Assignment »
The number of lines with the string "section" in the listing below is all that should be reported.
▶
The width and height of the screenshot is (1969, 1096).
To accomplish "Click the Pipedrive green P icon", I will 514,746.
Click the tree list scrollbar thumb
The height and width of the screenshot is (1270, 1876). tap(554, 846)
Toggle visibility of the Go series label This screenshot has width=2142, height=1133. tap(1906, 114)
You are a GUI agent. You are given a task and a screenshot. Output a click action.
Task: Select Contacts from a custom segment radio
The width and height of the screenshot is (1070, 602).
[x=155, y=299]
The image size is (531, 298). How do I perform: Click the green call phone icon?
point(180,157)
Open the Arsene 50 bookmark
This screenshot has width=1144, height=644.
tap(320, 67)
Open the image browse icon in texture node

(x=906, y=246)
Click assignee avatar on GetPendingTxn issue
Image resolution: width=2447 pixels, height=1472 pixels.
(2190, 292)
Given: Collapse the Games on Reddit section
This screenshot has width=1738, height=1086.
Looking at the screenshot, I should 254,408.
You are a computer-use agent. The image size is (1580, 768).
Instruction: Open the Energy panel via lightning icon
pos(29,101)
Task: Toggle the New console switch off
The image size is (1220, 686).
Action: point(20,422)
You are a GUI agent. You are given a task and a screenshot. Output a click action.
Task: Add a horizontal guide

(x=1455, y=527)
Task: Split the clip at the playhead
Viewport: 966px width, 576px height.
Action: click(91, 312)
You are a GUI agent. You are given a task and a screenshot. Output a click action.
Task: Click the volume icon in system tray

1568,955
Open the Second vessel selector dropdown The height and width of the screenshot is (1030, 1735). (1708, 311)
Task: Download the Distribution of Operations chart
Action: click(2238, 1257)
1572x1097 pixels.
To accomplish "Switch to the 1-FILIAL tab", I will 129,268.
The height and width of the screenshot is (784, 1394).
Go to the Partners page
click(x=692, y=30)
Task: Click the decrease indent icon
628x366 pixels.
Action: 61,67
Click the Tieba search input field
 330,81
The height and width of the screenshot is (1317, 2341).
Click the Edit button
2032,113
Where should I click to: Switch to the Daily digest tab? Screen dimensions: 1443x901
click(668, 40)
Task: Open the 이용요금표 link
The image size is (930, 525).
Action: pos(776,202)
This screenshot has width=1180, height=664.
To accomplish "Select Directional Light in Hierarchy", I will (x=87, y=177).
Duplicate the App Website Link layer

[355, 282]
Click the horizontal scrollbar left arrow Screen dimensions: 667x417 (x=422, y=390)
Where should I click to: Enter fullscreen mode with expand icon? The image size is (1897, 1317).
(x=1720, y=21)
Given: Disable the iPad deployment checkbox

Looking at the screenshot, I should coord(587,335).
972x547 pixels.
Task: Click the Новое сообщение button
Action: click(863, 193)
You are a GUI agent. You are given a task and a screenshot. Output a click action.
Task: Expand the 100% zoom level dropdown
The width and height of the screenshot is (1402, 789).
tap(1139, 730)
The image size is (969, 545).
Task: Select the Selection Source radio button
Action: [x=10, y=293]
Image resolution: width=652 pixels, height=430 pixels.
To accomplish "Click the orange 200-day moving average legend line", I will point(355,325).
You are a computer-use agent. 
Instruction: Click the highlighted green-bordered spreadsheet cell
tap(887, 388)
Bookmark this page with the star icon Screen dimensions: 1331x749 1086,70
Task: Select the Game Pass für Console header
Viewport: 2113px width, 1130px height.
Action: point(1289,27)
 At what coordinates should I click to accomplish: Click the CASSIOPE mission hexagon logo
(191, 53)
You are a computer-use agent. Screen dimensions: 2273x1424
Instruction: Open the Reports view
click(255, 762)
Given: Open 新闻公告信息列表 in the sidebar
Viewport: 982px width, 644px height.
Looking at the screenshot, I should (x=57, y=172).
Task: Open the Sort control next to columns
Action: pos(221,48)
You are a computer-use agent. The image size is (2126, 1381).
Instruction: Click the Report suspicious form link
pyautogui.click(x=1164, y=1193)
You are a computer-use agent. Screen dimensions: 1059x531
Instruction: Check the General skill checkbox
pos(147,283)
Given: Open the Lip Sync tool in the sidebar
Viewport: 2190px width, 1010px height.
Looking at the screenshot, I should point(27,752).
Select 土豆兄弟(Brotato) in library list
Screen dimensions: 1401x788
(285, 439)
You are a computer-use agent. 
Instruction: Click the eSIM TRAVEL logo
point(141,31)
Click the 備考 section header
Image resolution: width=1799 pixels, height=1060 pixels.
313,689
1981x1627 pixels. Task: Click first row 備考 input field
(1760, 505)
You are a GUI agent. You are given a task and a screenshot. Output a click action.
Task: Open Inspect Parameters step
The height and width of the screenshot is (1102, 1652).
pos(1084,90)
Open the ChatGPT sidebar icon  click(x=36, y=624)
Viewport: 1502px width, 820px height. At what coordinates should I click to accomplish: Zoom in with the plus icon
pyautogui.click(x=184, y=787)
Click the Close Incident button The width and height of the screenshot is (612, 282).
◀
Task answer »
2